そうすると、「私たちはこんなはずじゃない」という思い、つまり現状への不満やいらだちがどんどん言葉になって出てくるんですね。これは現状と理想のギャップからくるものですから、現状に対する悪口を言っているうちに、自然と理想も見えてくることが多い。この理想こそが「あるべき姿」。そしてその姿を見定めたら、明文化して全員で共有することが重要です。
ステップ2は「必要な人が必要な場所でリーダーシップを持てるようにする」。このステップでは、現状の管理職にはこちらの期待値を明確に伝え、実力があるのに下の職位にいる人には特別プロジェクトを与えて、それぞれが適切なリーダーシップを発揮できる環境を作ります。このステップを経ると、リーダー職だけでなく部下の意欲も上がり、部署ごとの活動もスムーズに行きやすくなります。
オーケストラのように「感動を生む組織」へ
ステップ3は「会社としての戦略を伝える」。これは、こちらはちゃんと先のことも考えているよと示すために行うものです。私は、まずは今年のうちに実現すべき短期目標を伝えて、その後少し業績が落ち着いてきたら中長期計画を発表するようにしています。
ビジネスの現場には、先の流れが見えたほうがモチベーションが上がるタイプの人も少なくありません。こうした人の意欲を低下させないためには、業績安定化からビジネスモデル構築、新ビジネス展開までのプランを「見える化」しておくことが大切です。

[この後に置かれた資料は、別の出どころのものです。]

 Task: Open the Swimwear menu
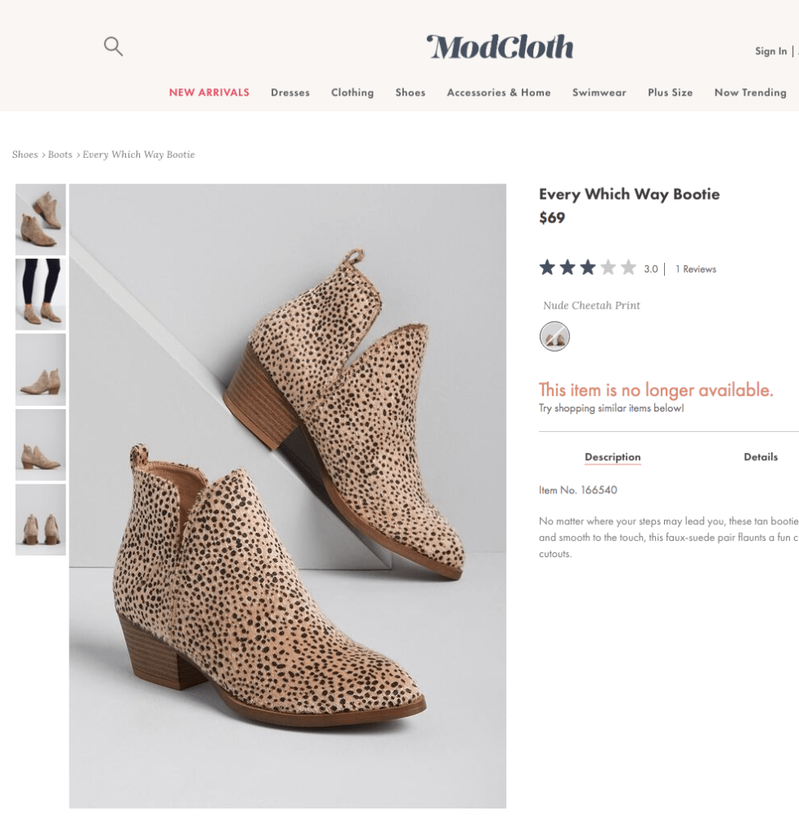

具体性を伴わない何となくのプランでも、メンバーのモチベーション維持に効果があります。
そしてステップ4は「プロセスを見直してボトルネック(業務効率などを落としている部分)をなくすこと」。各部署の役割を調べて流れを見直し、必要であればここで初めて人材の配置換えを行います。私はよく、新たなポジションを作って「誰かやらない?」と社内公募します。自ら応募してきた人なら、多少つらいことがあっても頑張ってくれるはず。その「やる気」は、プロジェクトを導くうえで大きな力になると信じています。
組織はオーケストラのようなものです。一人ひとりが一流の演奏家であっても、自分の音だけを聞いて演奏していたのではいい音楽に聞こえません。全員がみなの音を聞いて合わせることで初めてすばらしい音楽になり、感動が生まれるのです。こうした思いから、ビジョンケア カンパニーでは、ジョンソン エンド ジョンソンの「私たちの使命(クレド)」に加えて、自分たちのあるべき姿を明文化し、全員で共有するようにしています。このような形で共有しその精神が理解できていれば、どんな局面でも社員が同じ方向を向いて動けるようになります。
もし、また事業建て直しを任されたとしても、私は今ご紹介したのと同じ方法で進めるでしょう。ビジネスを成長軌道に戻すには組織改革が不可欠で、それには人のやる気に火をつける工夫が必要。私の役割は着火役です。私にとってはこれがとても楽しくて(笑)、「着火したな」と思えたときは心底うれしい気持ちになります。